Gabriel Byrne has reached the final emergency of his Irish accent after a trailer released for Hollywood’s latest Irish rom com, Wild Mountain Thyme.
A teaser about the upcoming film starring Emily Blunt, Jamie Dornan, Christopher Walken and Jon Hamm went viral on social media for its Irish clichés and questionable star accents over the course of the week.
Friday night talking to Ryan Tubridy Late Late show, The 70-year-old award-winning actor said: “The thing is, I think we all stereotype each other. The French aren’t wearing striped jerseys around their necks and the Spaniards aren’t constantly on the table. They’re dancing flamenco.
“As someone said, it’s a subgenre of filmmaking, with Irish people foaming at the mouth with literary epilepsy or talking to donkeys in the fields.
“I think a lot of people have a very romantic idea of who the Irish are and who they are.”
We need your permission to upload this YouTube contentWe use YouTube to set cookies on your device and manage additional content that may collect data about your activities. Review details and approve to upload content.Manage preferences
Byrne continued to laugh hilariously at how a man once told him he was Irish before he really said he wasn’t, and explained how he connected with the Emerald Isle with his grandfather’s ‘Co. Edinburgh ‘.
Fighting with laughter, Byrne added, “And I said ‘Co.Edinburgh. Yes, I know that very well. “
He continued: “So we have this idea and I think it has to do with the understandable sense of need for Shangri-la. It’s a place where problems evaporate and you can talk to donkeys and this idea that this place exists is not uncommon.

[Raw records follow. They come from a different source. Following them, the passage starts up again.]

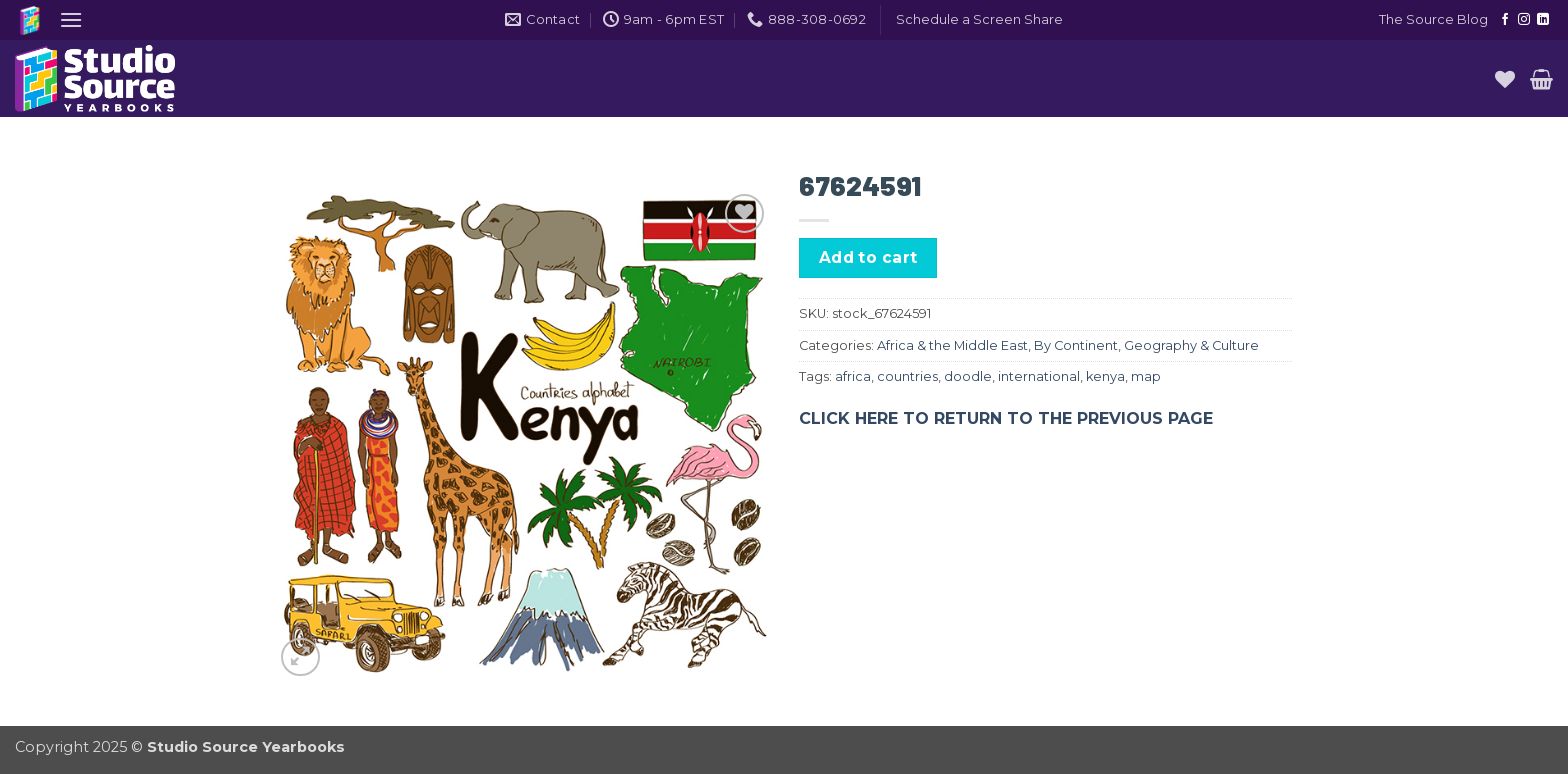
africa (853, 376)
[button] (71, 19)
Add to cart (868, 257)
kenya (1105, 376)
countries (907, 376)
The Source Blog (1433, 19)
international (1039, 376)
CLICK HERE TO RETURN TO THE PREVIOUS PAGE (1006, 418)
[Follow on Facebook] (1505, 20)
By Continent (1076, 345)
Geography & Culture (1191, 345)
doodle (968, 376)
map (1146, 376)
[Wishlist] (1505, 79)
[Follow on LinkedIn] (1543, 20)
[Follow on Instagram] (1524, 20)
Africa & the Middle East (952, 345)
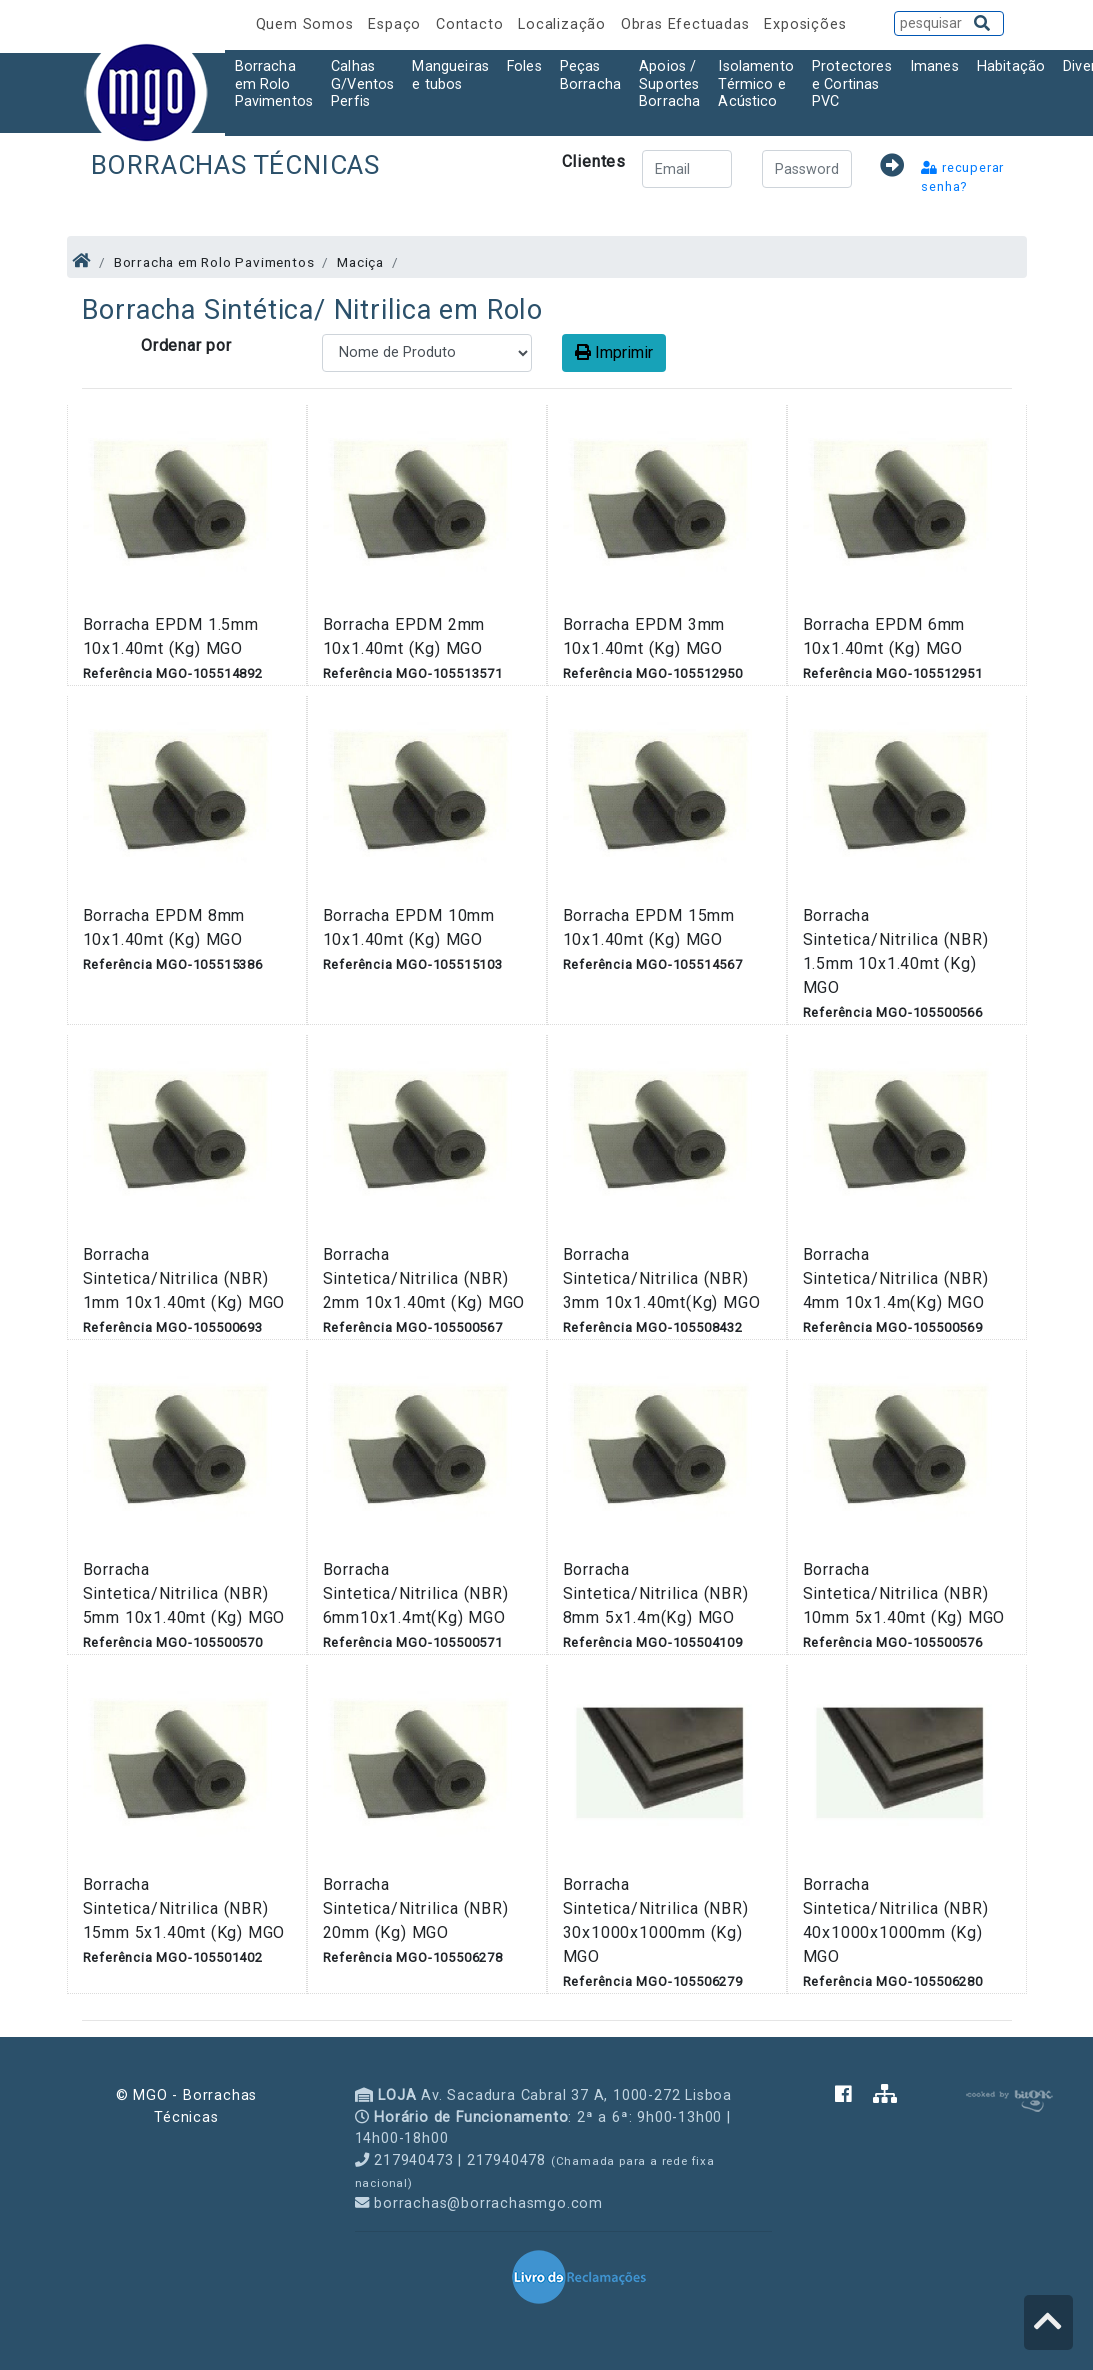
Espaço (397, 24)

“The Irish are wonderful. They are friendly, they are welcoming, the pitches are green; but the reality of this is that the developing country has all the problems in the real world,” he added.
“This idea of where this place is is not uncommon outside of Ireland”
– The Late Late Show (@RTELateLateShow) November 13, 2020
Raised star Walkinstown, who recently released his suggestive memoir called Walking with ghosts, he said he would never forget his Irish roots.
“Someone asked James Joyce how he felt about not living in Dublin anymore, and he said, ‘I’ve been living in Dublin for forty years but I’ve never left.'”
“I understand what it means because I’m Dublin, because I’m a Dublin product and I’ve never given up on my Irish passport,” he said. “I speak the Irish language and I’m a part of the country.”
You can take the entire conversation in the RTÉ player.